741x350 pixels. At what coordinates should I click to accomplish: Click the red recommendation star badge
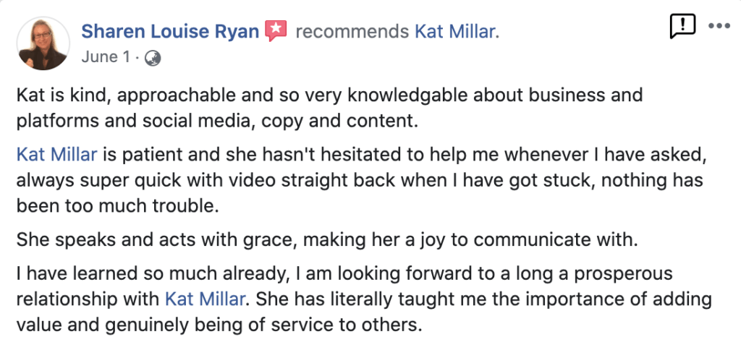coord(276,31)
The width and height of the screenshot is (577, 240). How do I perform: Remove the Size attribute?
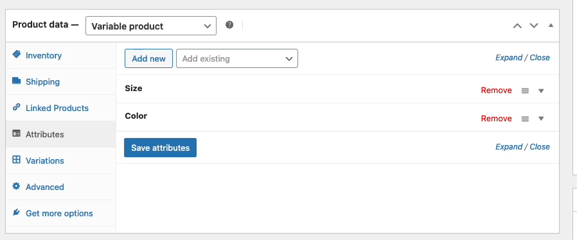tap(496, 90)
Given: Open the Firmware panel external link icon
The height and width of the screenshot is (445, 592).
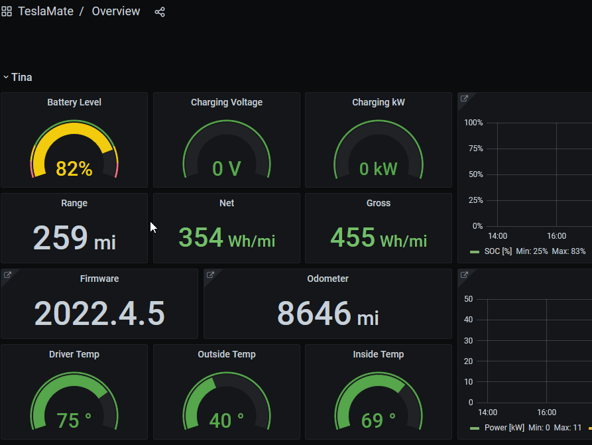Looking at the screenshot, I should tap(7, 275).
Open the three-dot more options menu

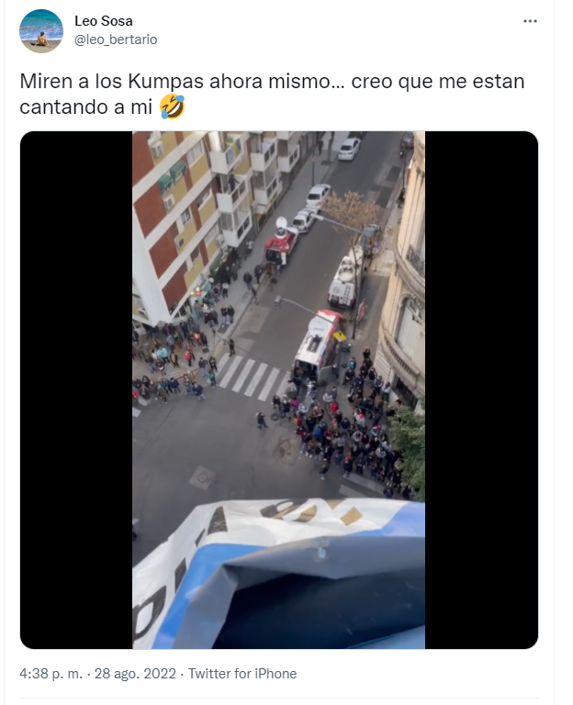[530, 21]
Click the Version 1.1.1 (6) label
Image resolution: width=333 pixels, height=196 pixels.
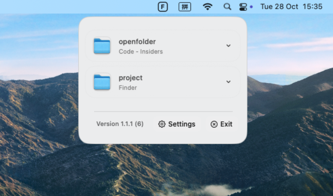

• [WHAT IS NEEDED]: Go through the material and set it down again exactly, but without any pictures.

• [EXERCISE RESPONSE]:
741x350 pixels. At what coordinates should I click to accomplish: Click the red recommendation star badge
coord(276,31)
The width and height of the screenshot is (577, 240). How do I perform: Remove the Size attribute?
tap(496, 90)
Given: Open the Firmware panel external link icon
The height and width of the screenshot is (445, 592).
Looking at the screenshot, I should tap(7, 275).
Open the three-dot more options menu

[530, 21]
Click the Version 1.1.1 (6) label
Image resolution: width=333 pixels, height=196 pixels.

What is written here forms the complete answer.